### Text shown:
We use Gaussian functions to fit the local neighborhoods of the point cloud, where each point on the manifold represents a probability distribution. The overall structure and geometric shape of the point cloud can be described using a statistical model, with the geometric information of the point cloud encoded within the Gaussian functions, thereby providing accurate local geometric guidance for subsequent upsampling.
•

We minimize the geodesic distance between corresponding points on the statistical manifold to constrain the distribution of the point cloud, ensuring that the upsampled point cloud better recovers and preserves the details and shapes of the original data. This approach maintains the consistency of its shape and details, generating a more uniform point distribution.

### Do this:
Carry on the passage about point cloud upsampling, picking up right after its final sentence.

### Excerpted data:
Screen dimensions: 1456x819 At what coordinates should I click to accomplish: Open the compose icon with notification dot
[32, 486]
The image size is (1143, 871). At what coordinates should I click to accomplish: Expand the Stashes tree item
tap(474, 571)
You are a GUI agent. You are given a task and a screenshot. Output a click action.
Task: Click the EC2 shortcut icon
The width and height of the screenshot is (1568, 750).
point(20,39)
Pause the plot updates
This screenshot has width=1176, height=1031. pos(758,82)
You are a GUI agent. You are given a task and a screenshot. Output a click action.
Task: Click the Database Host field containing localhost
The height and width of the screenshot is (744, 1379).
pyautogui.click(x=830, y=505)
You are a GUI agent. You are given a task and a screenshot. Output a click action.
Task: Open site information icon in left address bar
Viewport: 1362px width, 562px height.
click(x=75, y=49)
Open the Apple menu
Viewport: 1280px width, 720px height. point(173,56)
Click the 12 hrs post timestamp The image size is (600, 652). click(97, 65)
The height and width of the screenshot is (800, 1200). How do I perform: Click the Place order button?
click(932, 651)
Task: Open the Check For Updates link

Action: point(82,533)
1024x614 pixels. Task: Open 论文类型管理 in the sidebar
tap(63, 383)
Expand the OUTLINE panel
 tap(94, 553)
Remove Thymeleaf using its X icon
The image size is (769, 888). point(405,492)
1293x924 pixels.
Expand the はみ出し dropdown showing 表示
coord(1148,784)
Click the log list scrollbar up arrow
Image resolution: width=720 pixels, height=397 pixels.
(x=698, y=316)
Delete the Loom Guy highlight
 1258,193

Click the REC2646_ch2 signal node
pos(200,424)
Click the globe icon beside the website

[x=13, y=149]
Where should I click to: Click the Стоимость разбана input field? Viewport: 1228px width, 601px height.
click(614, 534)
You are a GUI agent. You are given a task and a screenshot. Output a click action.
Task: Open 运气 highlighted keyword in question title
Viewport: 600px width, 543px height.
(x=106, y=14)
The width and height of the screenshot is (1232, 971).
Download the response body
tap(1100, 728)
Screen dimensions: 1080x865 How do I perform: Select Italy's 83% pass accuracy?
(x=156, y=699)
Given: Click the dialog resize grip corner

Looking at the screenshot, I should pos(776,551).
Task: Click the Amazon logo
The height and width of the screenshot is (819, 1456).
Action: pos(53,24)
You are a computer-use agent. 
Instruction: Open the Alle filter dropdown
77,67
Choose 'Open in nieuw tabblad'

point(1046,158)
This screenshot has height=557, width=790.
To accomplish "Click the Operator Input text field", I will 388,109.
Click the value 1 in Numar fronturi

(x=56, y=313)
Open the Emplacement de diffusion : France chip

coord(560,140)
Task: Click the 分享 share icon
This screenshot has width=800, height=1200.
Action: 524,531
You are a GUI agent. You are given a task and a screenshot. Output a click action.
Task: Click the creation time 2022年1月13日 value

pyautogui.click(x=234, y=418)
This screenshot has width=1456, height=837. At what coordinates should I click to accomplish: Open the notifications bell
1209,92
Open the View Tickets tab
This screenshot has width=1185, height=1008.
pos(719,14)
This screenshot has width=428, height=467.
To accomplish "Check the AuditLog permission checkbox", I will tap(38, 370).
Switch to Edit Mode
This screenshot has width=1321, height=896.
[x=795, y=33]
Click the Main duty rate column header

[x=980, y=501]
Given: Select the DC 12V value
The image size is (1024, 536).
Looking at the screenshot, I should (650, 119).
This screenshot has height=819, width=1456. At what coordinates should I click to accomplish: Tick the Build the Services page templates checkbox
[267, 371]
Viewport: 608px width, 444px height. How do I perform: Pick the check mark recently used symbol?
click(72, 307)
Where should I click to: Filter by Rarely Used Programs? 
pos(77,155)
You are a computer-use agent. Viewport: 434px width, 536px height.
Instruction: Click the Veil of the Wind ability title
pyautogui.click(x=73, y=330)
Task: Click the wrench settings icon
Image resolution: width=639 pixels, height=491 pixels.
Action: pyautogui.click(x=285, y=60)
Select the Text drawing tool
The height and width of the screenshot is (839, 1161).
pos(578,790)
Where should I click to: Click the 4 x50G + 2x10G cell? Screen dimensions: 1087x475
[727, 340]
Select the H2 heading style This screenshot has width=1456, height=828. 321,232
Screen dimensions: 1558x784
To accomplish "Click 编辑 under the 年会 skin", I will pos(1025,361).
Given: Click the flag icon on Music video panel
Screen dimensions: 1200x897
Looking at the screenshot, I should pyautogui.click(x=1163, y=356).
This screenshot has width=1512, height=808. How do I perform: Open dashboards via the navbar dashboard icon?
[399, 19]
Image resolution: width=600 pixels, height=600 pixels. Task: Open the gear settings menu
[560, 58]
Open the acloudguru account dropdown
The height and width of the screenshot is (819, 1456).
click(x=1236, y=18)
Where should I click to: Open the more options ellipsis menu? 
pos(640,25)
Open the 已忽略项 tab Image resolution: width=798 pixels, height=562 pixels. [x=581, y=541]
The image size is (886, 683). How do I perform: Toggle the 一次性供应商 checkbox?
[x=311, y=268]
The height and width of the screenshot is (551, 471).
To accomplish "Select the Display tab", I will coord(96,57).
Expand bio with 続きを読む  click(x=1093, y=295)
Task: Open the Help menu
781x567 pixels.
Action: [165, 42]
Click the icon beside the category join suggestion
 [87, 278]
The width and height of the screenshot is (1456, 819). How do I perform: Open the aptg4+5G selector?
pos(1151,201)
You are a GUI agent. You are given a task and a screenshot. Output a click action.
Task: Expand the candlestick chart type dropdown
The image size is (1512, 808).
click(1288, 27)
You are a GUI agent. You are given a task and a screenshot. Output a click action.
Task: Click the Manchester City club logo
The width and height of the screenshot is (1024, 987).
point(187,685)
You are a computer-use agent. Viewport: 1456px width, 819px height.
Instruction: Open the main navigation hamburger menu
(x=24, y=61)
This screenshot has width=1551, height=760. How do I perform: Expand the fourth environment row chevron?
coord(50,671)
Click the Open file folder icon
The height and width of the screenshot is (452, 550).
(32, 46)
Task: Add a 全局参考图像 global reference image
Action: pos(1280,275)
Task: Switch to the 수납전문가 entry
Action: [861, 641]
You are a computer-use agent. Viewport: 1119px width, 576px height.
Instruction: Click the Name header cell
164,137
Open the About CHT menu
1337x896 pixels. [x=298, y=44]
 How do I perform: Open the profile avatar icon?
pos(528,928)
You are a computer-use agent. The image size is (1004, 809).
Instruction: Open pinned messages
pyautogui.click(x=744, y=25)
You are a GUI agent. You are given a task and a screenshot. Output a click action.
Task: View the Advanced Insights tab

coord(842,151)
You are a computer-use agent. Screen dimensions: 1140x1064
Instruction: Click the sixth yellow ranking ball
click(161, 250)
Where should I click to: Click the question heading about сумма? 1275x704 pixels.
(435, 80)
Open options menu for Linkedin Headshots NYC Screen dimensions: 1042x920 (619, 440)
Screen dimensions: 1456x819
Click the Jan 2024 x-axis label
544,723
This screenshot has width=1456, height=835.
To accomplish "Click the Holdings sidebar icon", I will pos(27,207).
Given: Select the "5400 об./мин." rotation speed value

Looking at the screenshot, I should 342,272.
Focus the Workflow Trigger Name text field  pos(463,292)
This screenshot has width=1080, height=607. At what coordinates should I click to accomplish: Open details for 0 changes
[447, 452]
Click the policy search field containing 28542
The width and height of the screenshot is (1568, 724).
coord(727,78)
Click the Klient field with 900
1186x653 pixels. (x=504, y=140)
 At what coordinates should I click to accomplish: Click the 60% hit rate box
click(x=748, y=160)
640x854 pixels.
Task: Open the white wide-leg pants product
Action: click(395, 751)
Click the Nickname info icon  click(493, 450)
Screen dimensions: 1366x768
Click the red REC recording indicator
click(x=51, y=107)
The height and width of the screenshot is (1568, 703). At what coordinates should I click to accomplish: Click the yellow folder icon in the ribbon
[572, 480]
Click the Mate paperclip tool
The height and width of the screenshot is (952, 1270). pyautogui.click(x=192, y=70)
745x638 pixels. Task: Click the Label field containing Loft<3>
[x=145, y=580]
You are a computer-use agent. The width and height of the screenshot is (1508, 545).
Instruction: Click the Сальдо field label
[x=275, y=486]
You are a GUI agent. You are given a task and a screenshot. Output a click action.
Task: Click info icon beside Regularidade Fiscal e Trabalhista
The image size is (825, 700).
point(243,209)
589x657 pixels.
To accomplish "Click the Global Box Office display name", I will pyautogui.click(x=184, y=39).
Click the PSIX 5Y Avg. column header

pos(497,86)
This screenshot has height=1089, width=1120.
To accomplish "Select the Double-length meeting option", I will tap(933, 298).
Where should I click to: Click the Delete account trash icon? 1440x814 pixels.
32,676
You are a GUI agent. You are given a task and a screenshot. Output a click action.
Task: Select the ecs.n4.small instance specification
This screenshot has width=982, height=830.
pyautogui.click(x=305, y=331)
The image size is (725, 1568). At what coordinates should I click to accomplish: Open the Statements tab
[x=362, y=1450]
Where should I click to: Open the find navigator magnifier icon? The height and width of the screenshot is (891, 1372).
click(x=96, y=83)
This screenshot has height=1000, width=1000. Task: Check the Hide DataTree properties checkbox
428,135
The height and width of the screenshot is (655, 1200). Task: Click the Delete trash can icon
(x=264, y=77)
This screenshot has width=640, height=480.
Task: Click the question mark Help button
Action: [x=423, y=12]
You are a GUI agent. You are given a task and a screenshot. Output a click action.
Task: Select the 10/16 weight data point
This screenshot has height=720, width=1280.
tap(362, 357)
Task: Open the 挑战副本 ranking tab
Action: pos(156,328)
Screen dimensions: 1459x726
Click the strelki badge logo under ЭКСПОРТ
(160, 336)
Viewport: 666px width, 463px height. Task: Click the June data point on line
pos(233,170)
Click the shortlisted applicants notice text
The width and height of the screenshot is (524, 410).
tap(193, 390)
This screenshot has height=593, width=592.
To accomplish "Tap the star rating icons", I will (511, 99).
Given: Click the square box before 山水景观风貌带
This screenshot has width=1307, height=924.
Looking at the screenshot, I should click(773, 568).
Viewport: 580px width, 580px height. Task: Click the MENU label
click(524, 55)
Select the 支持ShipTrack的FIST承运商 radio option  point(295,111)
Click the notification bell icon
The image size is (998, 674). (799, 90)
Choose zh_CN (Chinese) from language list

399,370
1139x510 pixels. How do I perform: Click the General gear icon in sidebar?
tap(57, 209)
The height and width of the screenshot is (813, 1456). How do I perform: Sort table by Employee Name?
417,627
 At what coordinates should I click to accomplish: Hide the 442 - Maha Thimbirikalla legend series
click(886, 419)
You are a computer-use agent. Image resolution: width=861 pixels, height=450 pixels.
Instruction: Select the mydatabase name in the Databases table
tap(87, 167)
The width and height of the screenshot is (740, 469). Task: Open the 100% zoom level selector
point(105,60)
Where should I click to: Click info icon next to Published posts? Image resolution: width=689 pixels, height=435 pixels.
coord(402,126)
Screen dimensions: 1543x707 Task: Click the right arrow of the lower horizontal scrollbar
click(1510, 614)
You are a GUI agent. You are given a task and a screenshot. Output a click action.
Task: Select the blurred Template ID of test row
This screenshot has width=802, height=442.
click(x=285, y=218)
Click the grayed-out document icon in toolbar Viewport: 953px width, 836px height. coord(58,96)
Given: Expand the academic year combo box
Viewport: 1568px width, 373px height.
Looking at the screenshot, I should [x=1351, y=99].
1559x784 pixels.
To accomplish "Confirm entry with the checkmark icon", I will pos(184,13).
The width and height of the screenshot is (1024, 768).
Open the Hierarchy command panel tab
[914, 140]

### Task response:
2. Releated Work

2.1. Optimization-based Point Upsampling

Optimization-based methods typically require geometric prior information of the point cloud, such as edges and normals, and their performance tends to degrade for complex shapes. Alexa et al. (Alexa et al., 2003) first introduced a point cloud upsampling algorithm, which adds new points at the vertices of the Voronoi diagram in the local tangent space to achieve point cloud upsampling. Subsequently, Lipman et al. (Lipman et al., 2007) proposed a non-parametric method based on the Local Optimal Projection (LOP) operator, which resamples points based on the L1 norm. While this method is robust to noise and outliers, its performance on complex geometries is relatively poor. Later, Huang et al. (Huang et al., 2009) developed an improved weighted LOP, which performs upsampling in an edge-aware manner, reducing the quality degradation at sharp edges and corners. Huang et al. (Huang et al., 2013) also proposed an Edge-Aware Resampling (EAR) method, which preserves edges during point cloud upsampling but heavily depends on the provided normal information and parameter tuning. Overall, these methods heavily rely on prior information and place significant demands on the original point cloud.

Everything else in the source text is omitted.